■ **REQUIRED ACTIONS**
a) How would you render this sentence from the passage on the Atlas network in Spanish: "Limited disclosure laws prevent Australians from knowing who funds the Australian Atlas units, but we do know where the founding grants came from."?
b) According to the passage on the Atlas network, what was the prototype neoliberal thinktank that Fisher founded in 1955?
c) Write the next part of the passage on the Atlas network, picking up after its final sentence.

___ PASSAGE PROVIDED

Founded in 1981 by the English businessman Antony Fisher ‘to litter the world with free market thinktanks’, headquartered in Virginia by the US capitol, Atlas is not itself a thinktank: it discreetly fundraises, networks and expands its vast public opinion, public policy and election influence machinery of 515 ‘partner organisations’ in 100 nations. Better known US thinktanks include the Heritage Foundation, the Cato, Heartland and Competitve Enterprise institutes. All oppose climate policy, and all have have documented histories of oil-derived funding, eg. from oil billionaires Charles Koch and Richard Scaife along with ExxonMobil and other multinational corporations.[1]
Limited disclosure laws prevent Australians from knowing who funds the Australian Atlas units, but we do know where the founding grants came from.
In 1976, John Bonython, founder of gas giant Santos, invited Fisher to privately gather support amongst big business for the CIS, an early Atlas institute modelled on Fisher’s prototype neoliberal thinktank founded in 1955: the London-based Institute of Economic Affairs. By the mid-1970s, IEA’s donors included Shell, BP, RioTinto, Exxon and many others,[2] whose identities were carefully concealed from the general public targeted through the mass-media by ‘free market’ opinion demanding privatisation, deregulation and regressive tax cuts.

______
___ INFORMATION SUPPLIED

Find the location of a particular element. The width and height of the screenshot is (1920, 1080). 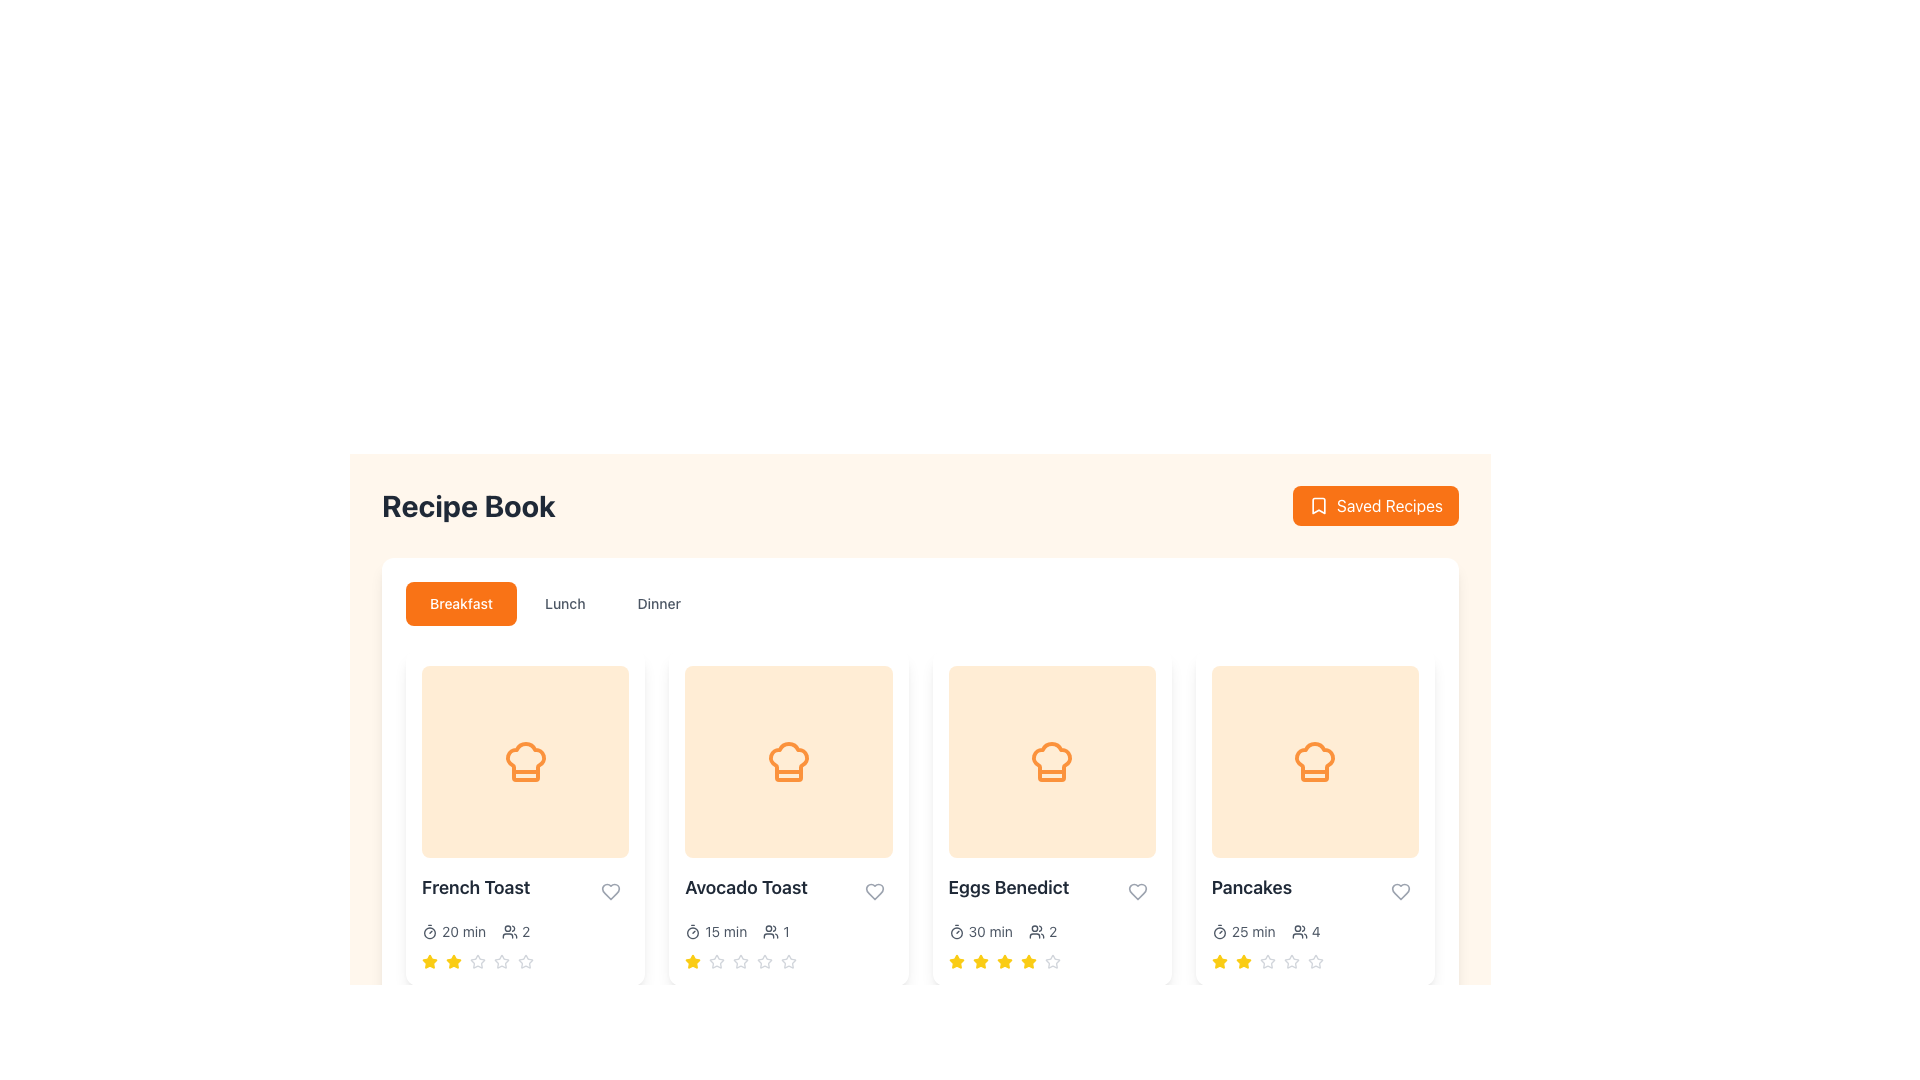

the heart icon within the circular button at the bottom-right corner of the 'Eggs Benedict' recipe card is located at coordinates (1137, 890).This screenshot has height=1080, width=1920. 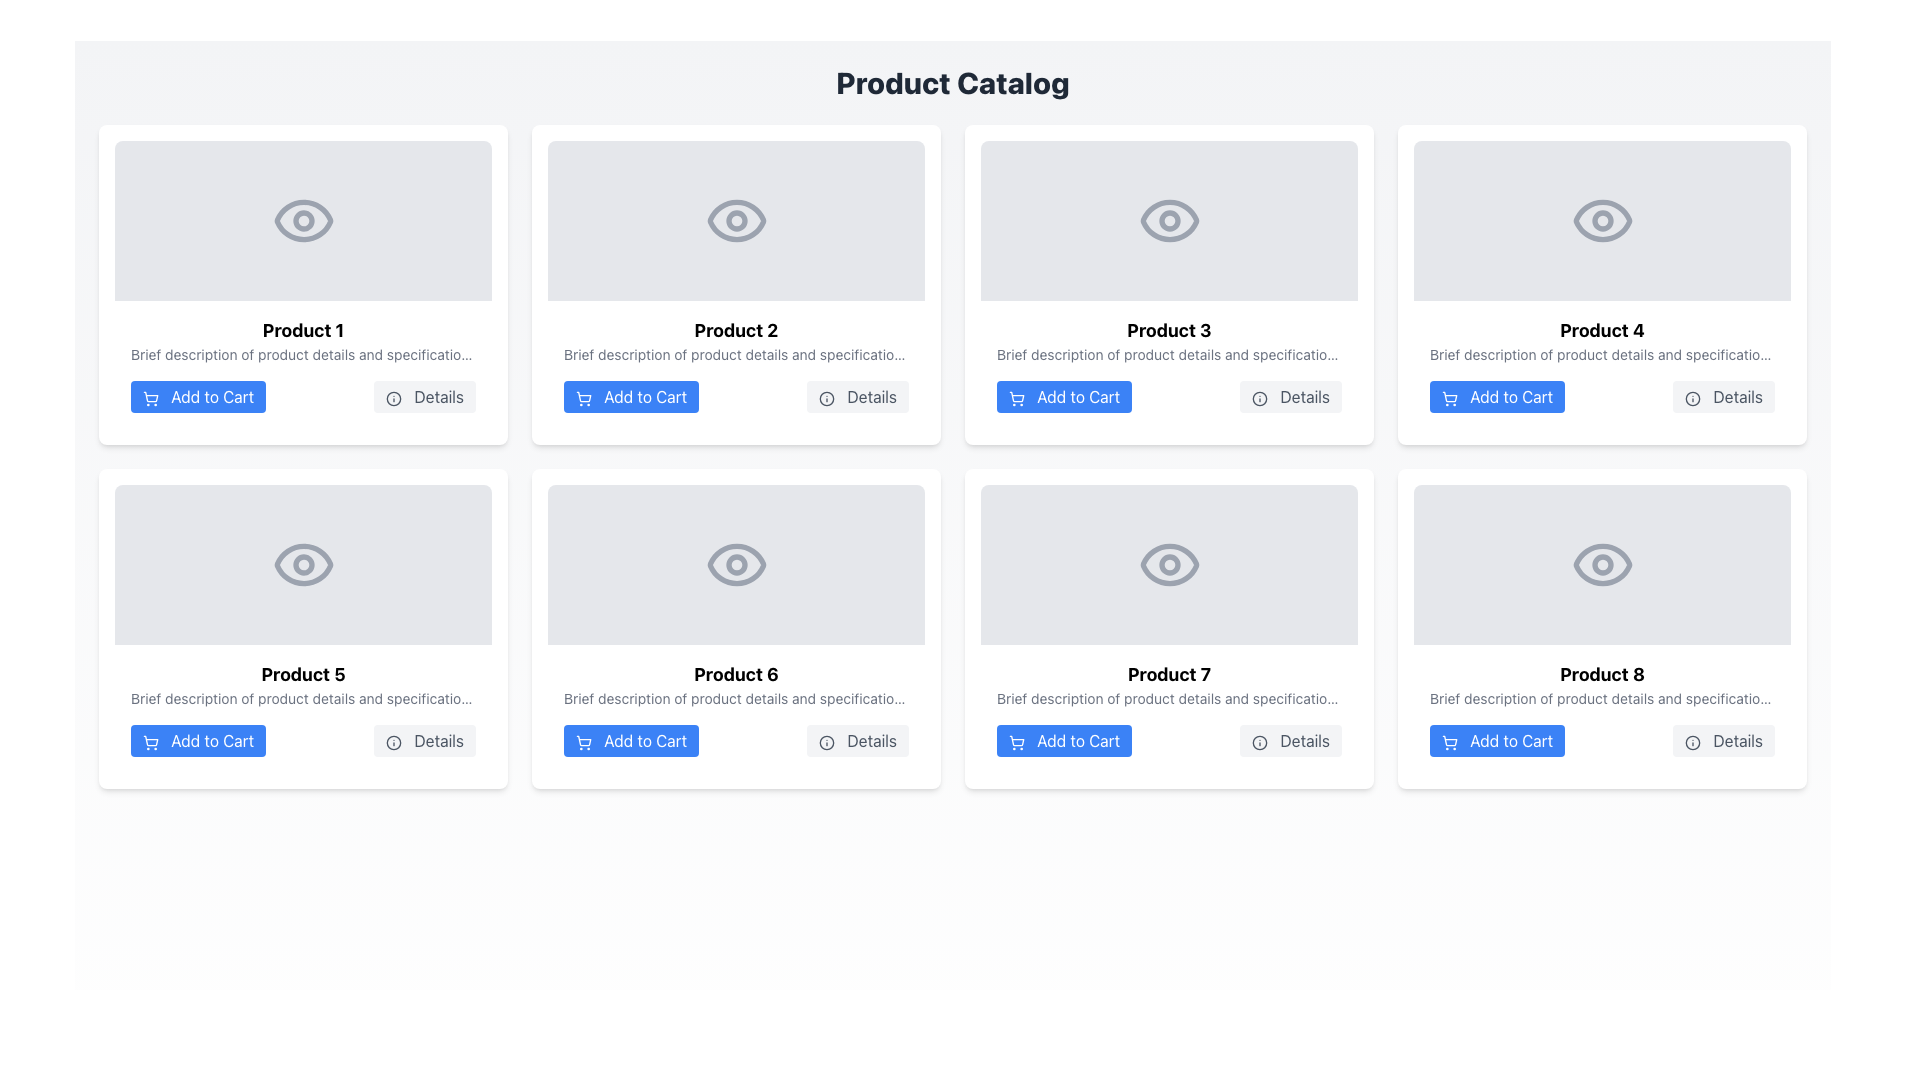 I want to click on the 'Details' button located on the right side of the interactive area at the bottom of the 'Product 5' card, so click(x=302, y=740).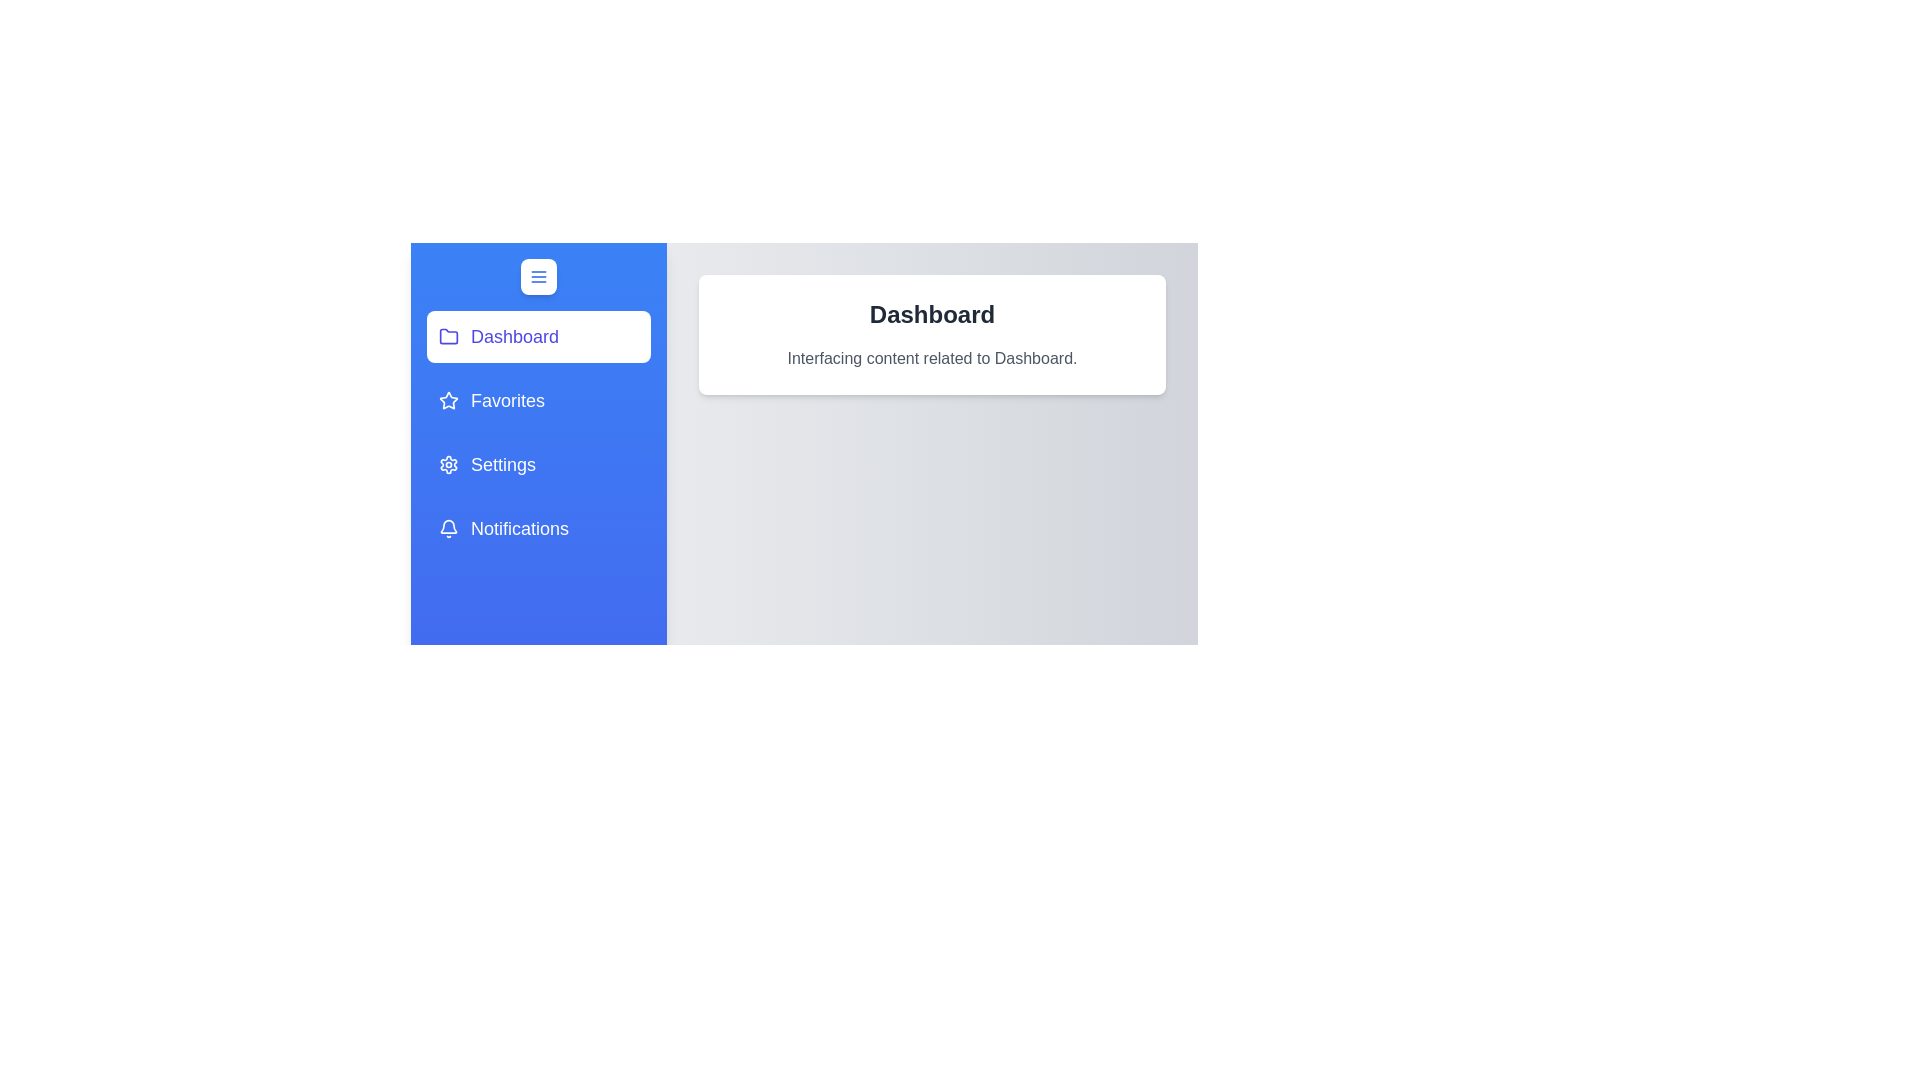  I want to click on the menu item Dashboard from the drawer, so click(538, 335).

______

■ **FINAL RESULTS**
a) Las limitadas leyes de divulgación impiden que los australianos sepan quién financia las unidades australianas de Atlas, pero sí sabemos de dónde provinieron las subvenciones fundacionales.

b) The London-based Institute of Economic Affairs.

c)
Foundation CIS grants came from Santos, Shell, BHP, Rio Tinto, Western Mining Corp (WMC) and News Ltds’s Adelaide Advertiser. With WMC’s international mining powerbroker Hugh Morgan, a member of the Atlas Network’s corporate board from 1984, Newman and the late Neville Kennard (of Kennard’s Hire) were closely involved in founding the CIS (Kelly 1992, p. 47). The founding board of the IPA (est 1943) included Keith Murdoch and representatives of BHP, WMC and ConZinc (now RioTinto).[3]
It is no accident the No campaign is being run through the same personnel, organisations and methods of the longstanding fossil-funded Atlas campaign to misinform the public about climate science, defeat climate policy, block clean energy transition, and defeat an effective, binding UN climate treaty –all too familiar to Australians. The No campaign can be safely assumed as being conducted by proxy on behalf of fossil-fuel corporations and their allies, whose efforts to mislead the public on life-and-death matters reach back over half a century.
Around the country, traditional owners are mounting legal battles to stop Santos, Woodside, and other transnational oil and gas majors from opening up vast new fossil methane basins: in the Pilliga, Tiwi Islands, and Murujuga/Burrup, the world’s largest art gallery, with some works over 20,000 years old.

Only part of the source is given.